MARK LEVY: In this case, for example, he was focusing on Asians and Hispanics and others who generally are not part of the affirmative action in the black and the white sense.

So I think he was trying to show that these are more complicated decisions than what the government decision-makers usually have given thought to, leading to the conclusion that he probably will not be in favor of them.

The impact question

KWAME HOLMAN: Also in the course of arguments, justices commonly will ask what's known as the impact question.

MARCIA COYLE: Some justice will ask, if we rule this way, or if we rule that way, what's going to happen? You know, what's the impact here?

KWAME HOLMAN: Justice Stephen Breyer.

JUSTICE STEPHEN BREYER: When you have thousands of school districts relying on this to get a degree of integration in the United States of America, what are you telling this court is going to happen when we start suddenly making, departing from the case? You want us to overrule it? Why? Why?

PAUL CLEMENT, U.S. Solicitor General: I think anybody that relied on that language -- it said achieving a racial balance for its own sake is not constitutional. I think those school districts would have been misguided in relying on that language.

KWAME HOLMAN: Mark Levy said the answers lawyers give to the impact questions help the justices choose which issues to focus on when writing their opinions.
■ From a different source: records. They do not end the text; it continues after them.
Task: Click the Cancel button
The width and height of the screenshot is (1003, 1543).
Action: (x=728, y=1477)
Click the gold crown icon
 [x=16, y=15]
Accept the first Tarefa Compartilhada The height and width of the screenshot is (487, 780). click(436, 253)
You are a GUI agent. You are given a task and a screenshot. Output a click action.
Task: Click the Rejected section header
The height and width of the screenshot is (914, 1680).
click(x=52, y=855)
MARK LEVY: On the issues they decide, do they decide them broadly, to try and anticipate more cases for the future? Do they decide it narrowly, more limited to the particular circumstances of this case? Do they relate this case to other areas of the law that are relevant but not directly implicated?
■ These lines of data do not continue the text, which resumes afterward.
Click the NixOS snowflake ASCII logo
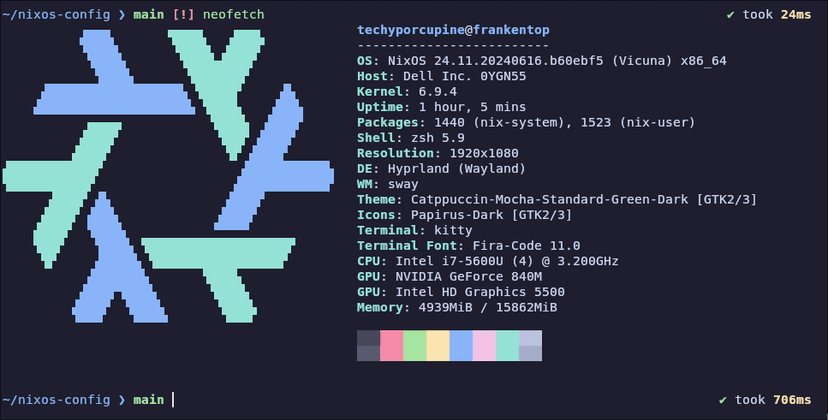This screenshot has width=828, height=420. (x=168, y=176)
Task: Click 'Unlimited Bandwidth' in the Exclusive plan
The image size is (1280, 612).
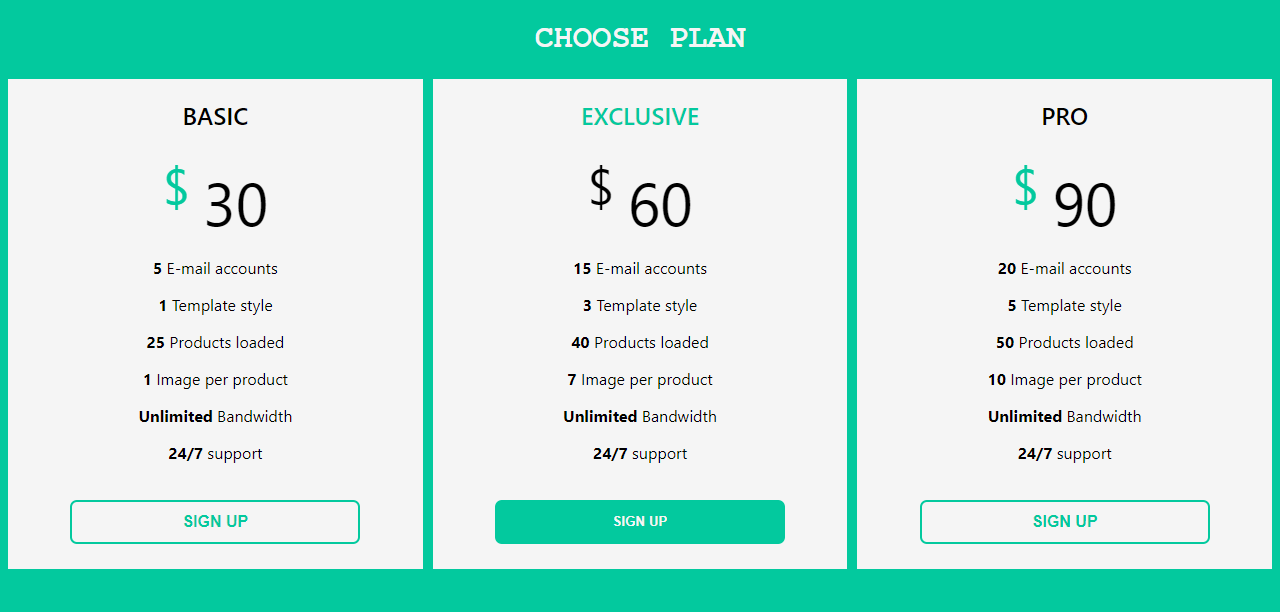Action: (640, 416)
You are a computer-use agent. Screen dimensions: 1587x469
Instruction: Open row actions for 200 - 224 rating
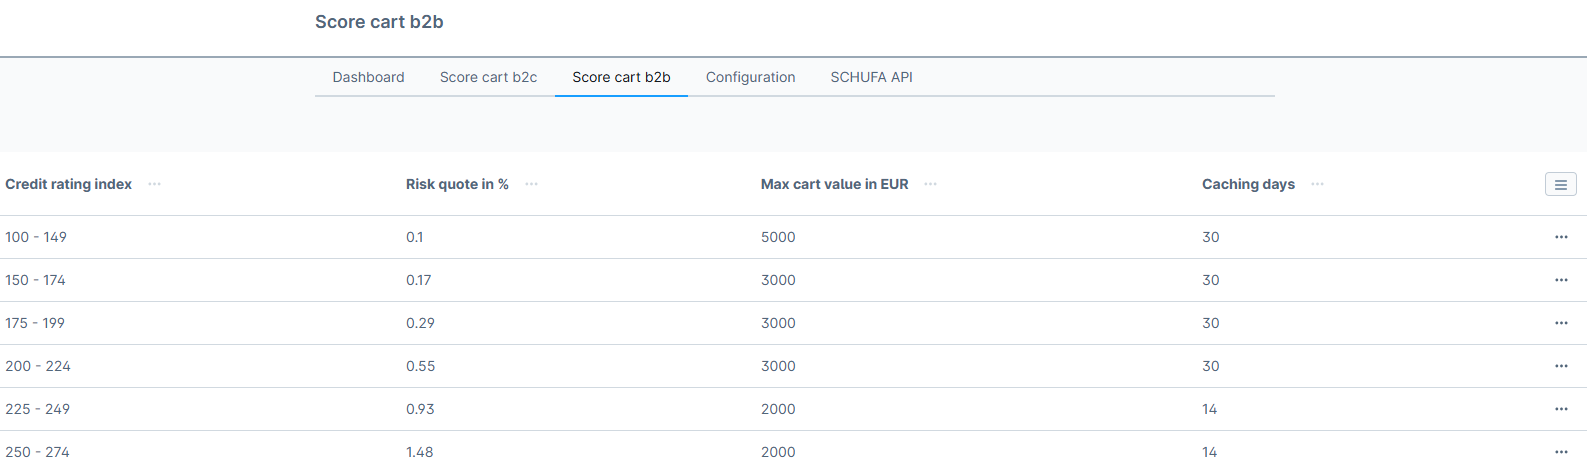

All of that is completely in the control and discretion of the justices, and that's really the place where I think the oral argument has the most effect. It does very much influence the kind of an opinion the court ends up writing in the case.

Justice Scalia's candor

KWAME HOLMAN: Justice Antonin Scalia made clear during the Seattle school argument that, in his mind, it was an affirmative action case, where qualified white students were being left at a disadvantage. After 22 years on the court, Scalia typically does not hide his point of view.

JUSTICE ANTONIN SCALIA: Why do you agree that this is not an affirmative action case? Is it not -- wherein does it differ?

MARCIA COYLE: Unlike some of the justices, he doesn't play devil's advocate very often on the bench, posing hypotheticals for one side and then for another side. He pretty much says what he thinks.

MARK LEVY: He's not hiding the ball when he asks you a question.

JUSTICE ANTONIN SCALIA: I thought that the school district was selecting some people because they wanted a certain racial mix in the schools and were taking the affirmative action of giving a preference to students of a certain race. Why doesn't that qualify as affirmative action?

HENRY KORRELL: If that's what affirmative action is, your honor, then...

JUSTICE ANTONIN SCALIA: Well, I don't know what else it is.

KWAME HOLMAN: Hearing Scalia's take, Justices David Souter and Breyer weighed in, in disagreement.

JUSTICE DAVID SOUTER, U.S. Supreme Court: One of the characteristics of the affirmative action cases was the displacement of some other otherwise generally acknowledged relevant criterion, such as ability is shown in test scores, grade point averages, and things like that, and that was a characteristic of those cases. It is not a characteristic of this case, as I understand it.

JUSTICE STEPHEN BREYER: I think that the point that Justice Souter is trying to make, as I understand...

MARK LEVY: By tradition, the justices don't talk about cases before the oral argument. So when the nine justices get on the bench, they don't know what the others are thinking.

So this is the first exposure that any of the justices has to the views of the other nine. And so that makes it an important part of their decisional process, to see what issues or what arguments are attracting the other justices, what are causing problems.

What of the several issues that might be in a case do they think a court might want to decide? Is there an issue that five votes can coalesce around?

KWAME HOLMAN: So far this term, the Supreme Court has released the audio from four cases, making those arguments accessible to the vast majority of Americans who might never get access to a seat in the court.